Intisari-Online.com – Seorang misionaris pada suatu sore bepergian dengan berjalan kaki bersama temannya di sepanjang jalan berbukit di Tibet. Mereka terjebak dalam badai salju yang parah.
Saat beristirahat, mereka melihat ke bawah dari tepi lereng yang curam. Mereka melihat seorang asing yang berbaring di salju pada kaki tebing, lebih dari tiga puluh kaki di bawah jalan. Orang asing itu jelas jatuh dari jalan dan membutuhkan perhatian serta bantuan yang mendesak.
Misionaris itu mencoba untuk turun dan menyelamatkan orang itu, sementara temannya berusaha untuk mencegahnya. Ia mengingatkan jika mereka akan kehilangan waktu bila menyelamatkan orang asing itu, dan mereka bertiga bisa beku sampai mati dalam badai salju sebelum mereka mencapai tempat tinggal mereka. Misionaris itu bertekad untuk menyelamatkan orang yang tak berdaya itu dan mengajak temannya untuk bekerja sama. Namun temannya menolak untuk membantu dan berjalan pergi untuk menyelamatkan hidupnya sendiri.
Misionaris itu menuruni lereng dan mencapai orang asing yang terluka itu. Orang asing itu terluka parah dan kakinya patah. Misionaris itu mengangkat orang asing itu di pundaknya, dengan hati-hati menutupi dirinya dengan selimut dan naik ke jalan yang curam dan licin dengan beban berat. Setelah satu jam perjalanan membosankan dengan beban berat dalam badai salju, mereka mendekati desa terdekat ketiga kegelapan sudah dekat. Tubuh misionaris itu basah dengan peluh. Tiba-tiba ia tersandung tubuh manusia setengah terkubur di jalan tertutup es. Mayat beku itu adalah teman sang misionaris yang melanjutkan sendiri perjalanannya demi menyelamatkan hidupnya sendiri. Ia rupanya tidak dapat mengatasi dingin dan beku hingga berujung pada kematian tragis.
Misionaris itu membawa orang asing agar diberikan keselamatan dan kehangatan ke sebuah desa dan memberinya semua bantuan yang diperlukan.
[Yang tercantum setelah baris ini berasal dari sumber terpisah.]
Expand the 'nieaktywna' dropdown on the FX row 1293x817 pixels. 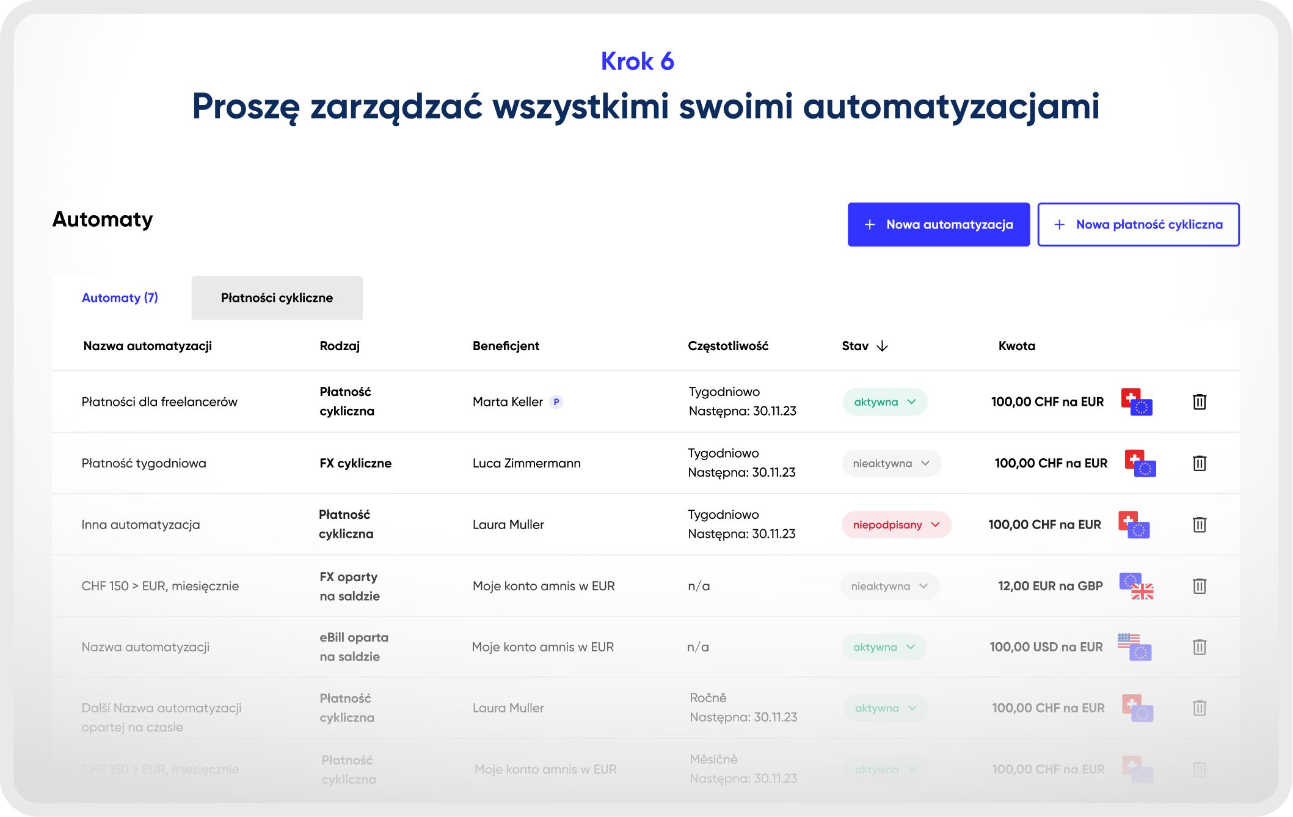pyautogui.click(x=889, y=586)
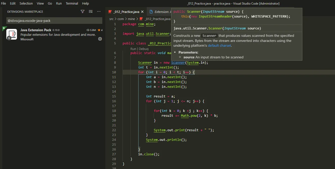Open the Selection menu

click(x=26, y=3)
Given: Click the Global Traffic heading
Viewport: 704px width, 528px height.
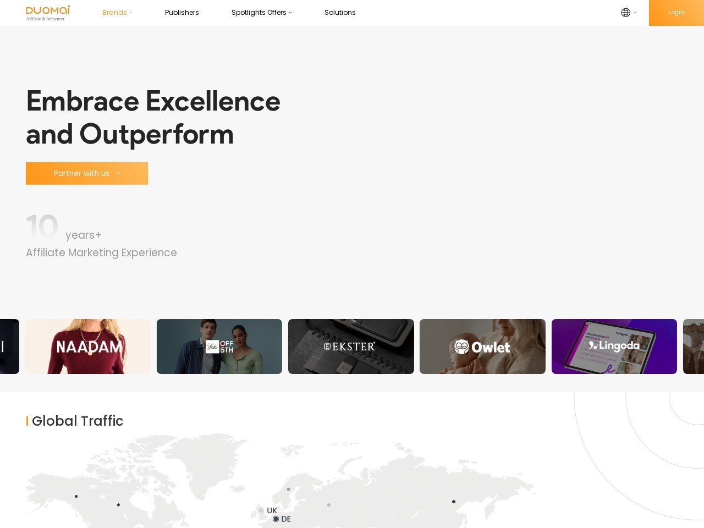Looking at the screenshot, I should point(77,421).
Ia ingat bahwa dengan menyelamatkan orang asing itu dengan mengorbankan kenyamanannya sendiri, ia telah menyelamatkan dirinya sendiri. Membawa beban berat, keringat, dan kontak dengan tubuh mereka telah membuat panas tubuh dan menyelamatkan nyawa mereka.
Seorang murid pernah bertanya pada misionaris itu, “Apa tugas kehidupan yang paling sulit?” Misionaris itu menjawab, “Untuk tidak membawa beban!” Hadiah terbesar dari pelayanan tanpa pamrih adalah juga membantu orang yang melayani. Tidak ada lembah yang dalam yang di luar jangkauan kemurahan Tuhan.
Kita mungkin memberi tanpa mencintai, tapi kita tidak bisa mencintai tanpa memberi. Cinta adalah memberikan semua yang kita bisa. Cinta itu seperti senyum, baik, tidak memiliki nilai kecuali diberikan. Ibu Teresa pernah mengatakan, “Bukan berapa banyak yang Anda lakukan, tetapi berapa banyak cinta yang Anda masukkan ke dalam apa yang Anda lakukan yang Anda anggap penting.”
Cinta adalah bahasa yang bisa didengar oleh orang tuli, dilihat oleh orang buta, dan dirasakan bahkan oleh orang lumpuh dan keterbelakangan mental.